I did a double take. It’s not every day your soul mate drops a line like that one.
It must be true, it was on the BBC: the tiny shellfish – Quagga Mussels – were found near Heathrow Airport in a reservoir which has sheep safely grazing on its banks. They (the molluscs, not the sheep) are very dangerous. Originally from The Black Sea, they latterly hail from Mother Russia herself, whose ships have been carrying them around with them for a while now.
They are socialist Molluscs. Tiny, innocuous and seemly self effacing, they work in well-ordered collectives to eat the pollutants in the water.
And with Machiavellian simplicity, with implacable impassivity, those tiny frames conceal machines, dastardly natural mechanisms which turn mere pollutants into poison.
These Soviet Molluscs cling to the bottom of boats. Right now, in America’s Great Lakes, American men battle Soviet Molluscs to contain them after it is thought Russian Boats discharged them, along with their ballast, out into those wide expanses of the Water Of The Free.
Not only that: these East European enemies infiltrate our water pipes and simply jump one on top of the other, threatening to clog the pipes forever.
Insidious. Ingenious. Relentless. Everything that stopped Napoleon and Hitler in their tracks, now in a water pipe somewhere near the runways of Heathrow.
Of course the British wildlife police are all over them like a rash. The Wildfowl and Wetland Trust (WWT) have clocked the infiltration. They’re on the case, and they’re shouting it to the rooftops. No cloak of secrecy here, Comrade Shellfish.

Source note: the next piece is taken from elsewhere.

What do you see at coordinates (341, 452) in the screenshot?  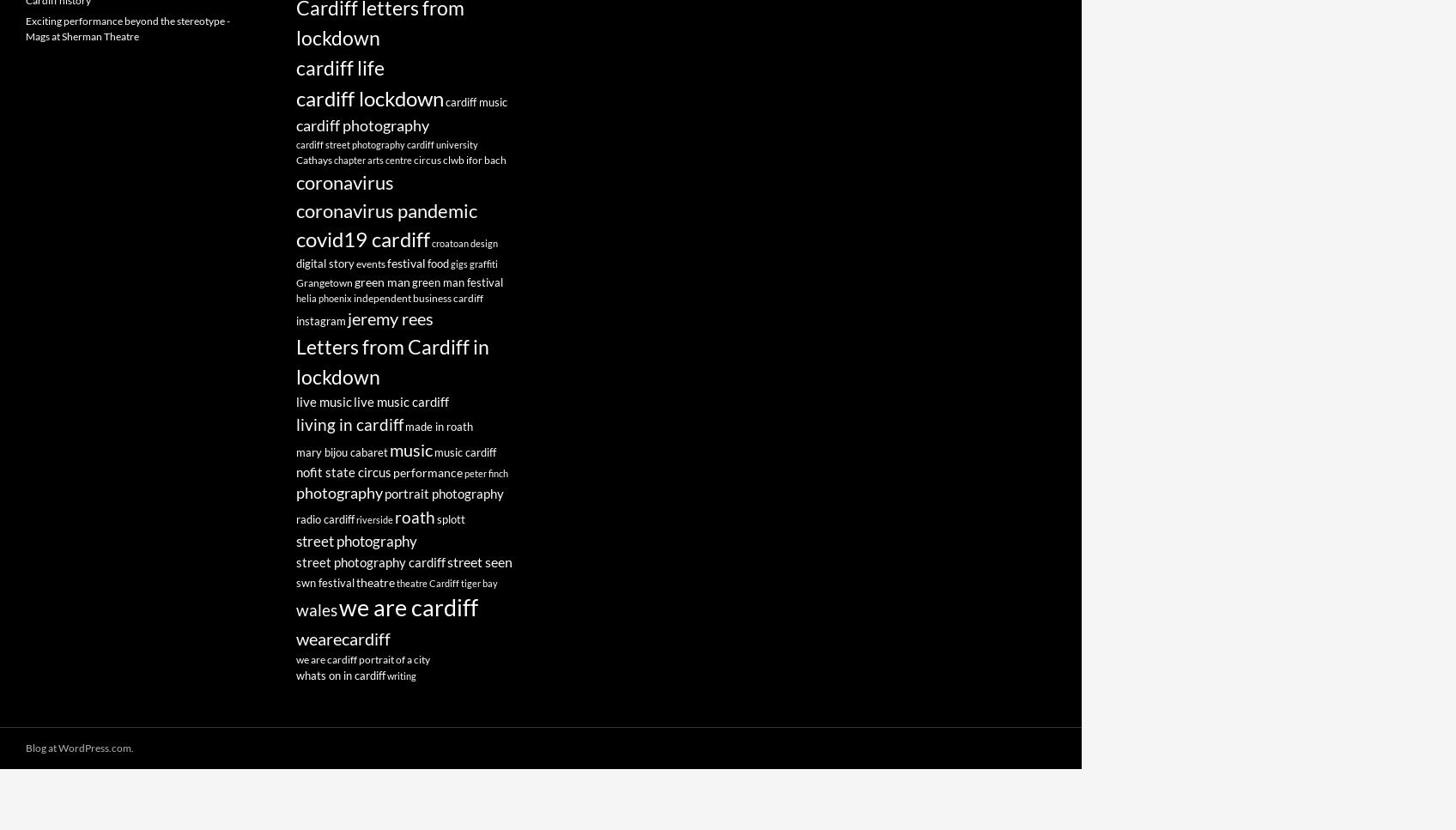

I assume that behind the scenes they are combing Oxford and Cambridge water pipes for unusually intuitive molluscs, irresistible to lady molluscs, who drive fast mollusc cars and carry stylish mollusc revolvers. All this situation needs is a little British crustacean pluck and charm.
Those Rusky molluscs are no match for our chaps.
Kate,
I read about you invasion in the news today. You definitely put a more dastardly spin with your British sense of humor (which by the way, I have been been accused of having the same).
Patrick
That’s a relief, Patrick. Someone gets it 😀
Where is the Kim Philby mollusc? Is George Smiley on the trail?

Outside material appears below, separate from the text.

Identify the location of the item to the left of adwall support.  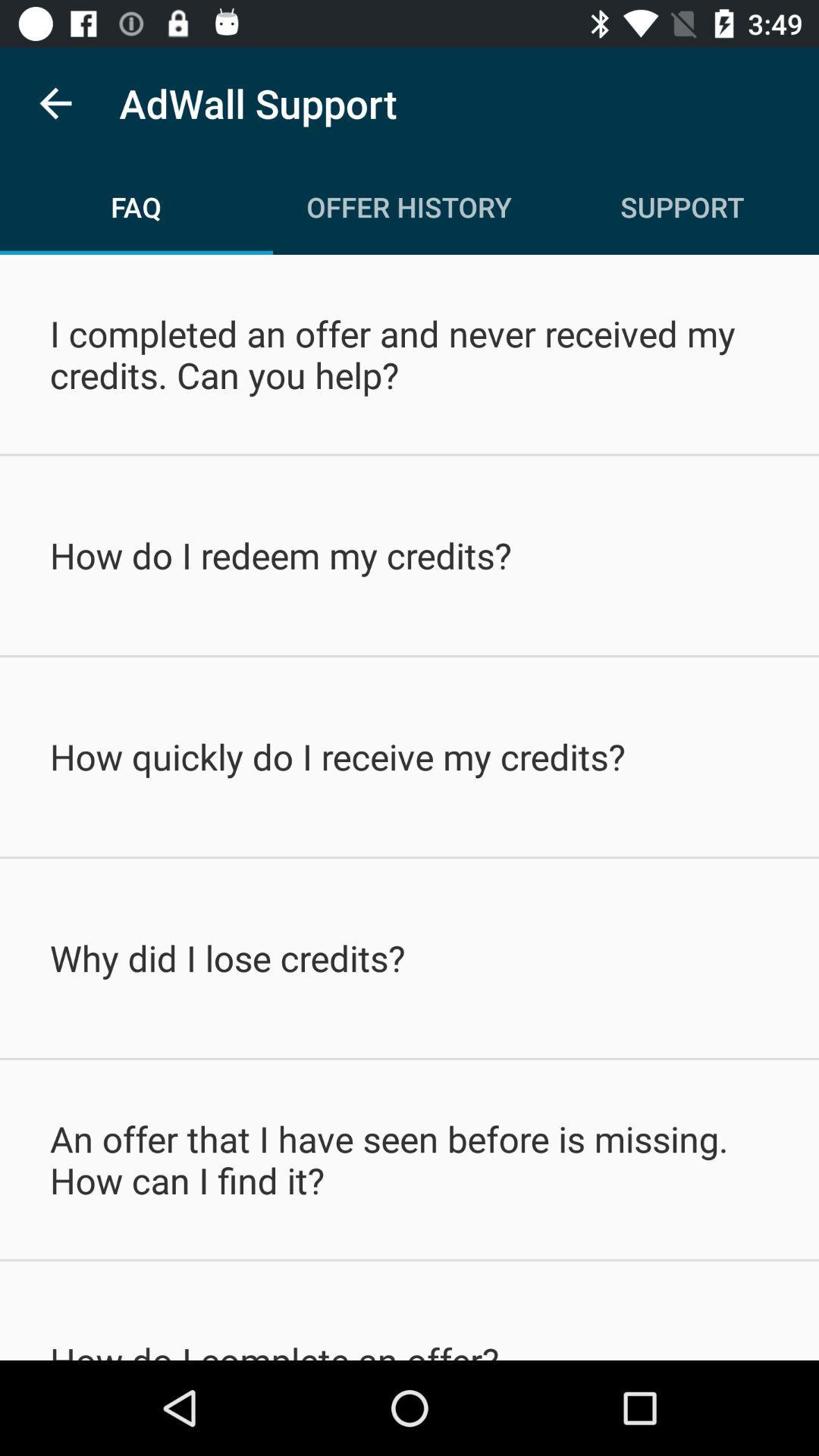
(55, 102).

They, alas, are in homes for ex-intelligence molluscs. They’re keeping the new men hush-hush.
wow, the UK invaded by the Riussians. and we thought that was not going to happen.
It took a mollusc to achieve it, Sidey.
A new form of shelling?
Wait. They are in the Great Lakes? Mollusc’s in UK and USA. Those little buggers are threatening my water pipes? and I’ve been worried about the deer. Sigh.

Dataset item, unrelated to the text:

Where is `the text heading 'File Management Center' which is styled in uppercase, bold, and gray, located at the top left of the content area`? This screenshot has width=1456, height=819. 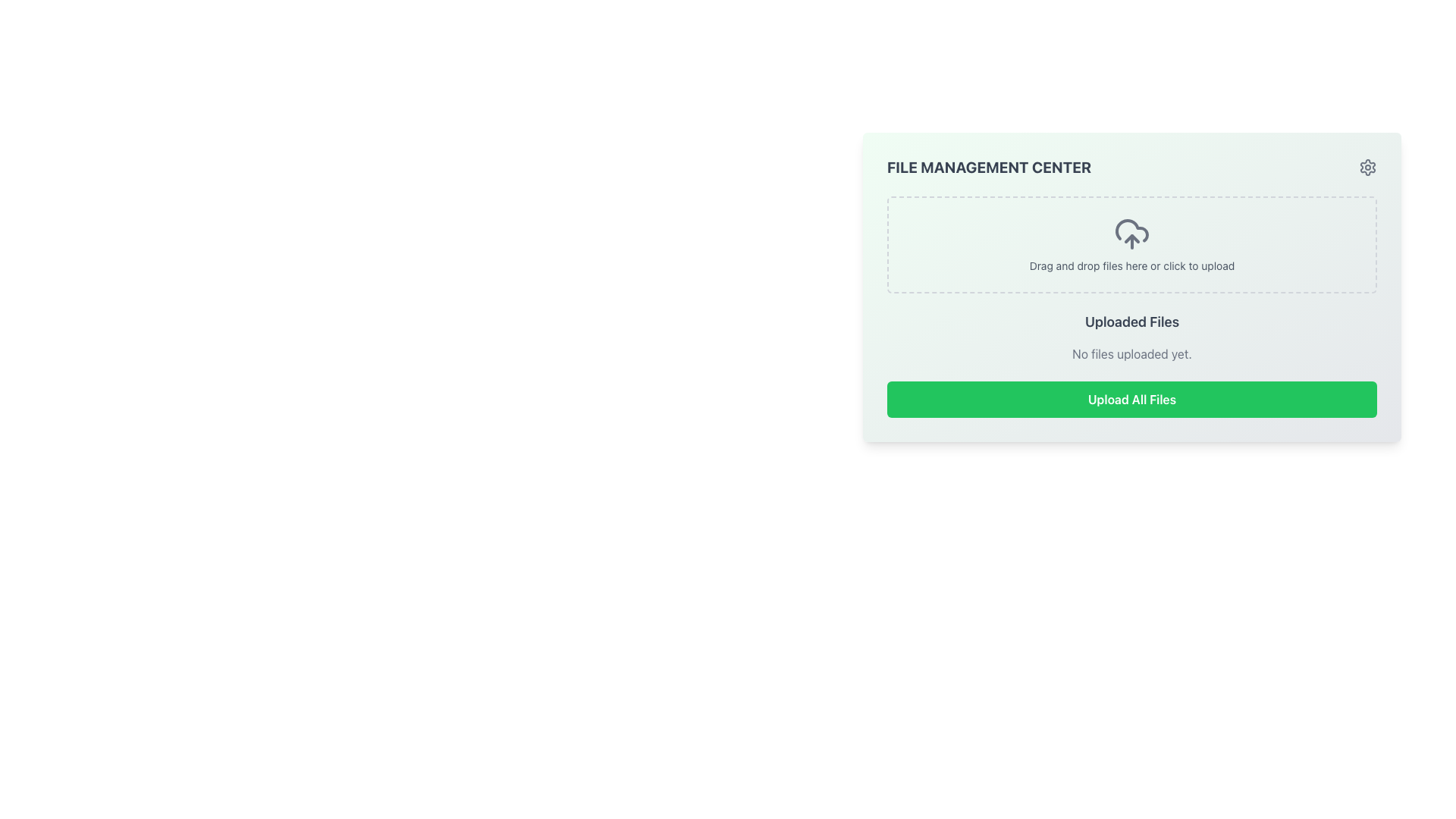
the text heading 'File Management Center' which is styled in uppercase, bold, and gray, located at the top left of the content area is located at coordinates (989, 167).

They are indeed, Penny. There’s a Soviet mollusc somewhere near you.
I have a feeling the deer are completely trustworthy 🙂
Ahhh, and then there are the earthworms….. http://grownativemass.org/sites/default/files/downloads/Earthworm%20invasion.pdf I suspect there are all manner of invaders to cause us worry and sleepless nights; that such as these are simply the tip of an ugly iceberg. 🙂
Wow. Earthworms. I did NOT see that coming, Karen…
Let’s hope you don’t get the Japanese jumping fish that kills people. http://www.huffingtonpost.com/2013/04/04/asian-carp-invasion-great-lakes-michigan-erie_n_3014158.html
Ah: globetrotting fish. From Japan. Naturally. Lake Michigan is quite a melting pot, isn’t it?
The swines! I can see it now, a whole new Cold (water) War. Let’s hope our native molluscs see those reds off their rocks!
Excellent post!
😀 Thanks, Sophia! Our molluscs are made of stern stuff. I feel sure they will keep our end up.
I love how you put this across, Kate, it’s very funny. 🙂
I think it was the headline – ‘Dangerous Molluscs’. The mind just boggles, doesn’t it?
Sounds more like a task for MI5, not the Wildfowl and Wetlands Trust!! 😀
I’d agree here, Madhu. Maybe the MI5, Shellfish division.
LOL! Hey, we might get some cold-war guality espionage stories out of this. That genre of literature hasn’t been the same since the wall went down.
Well, California is safe! We are too hot and dry and our serious water shortage is surely not a boon to the mollusc population. This all sounds very James Bond to me…are we sure they’re real and not just spy paraphernalia?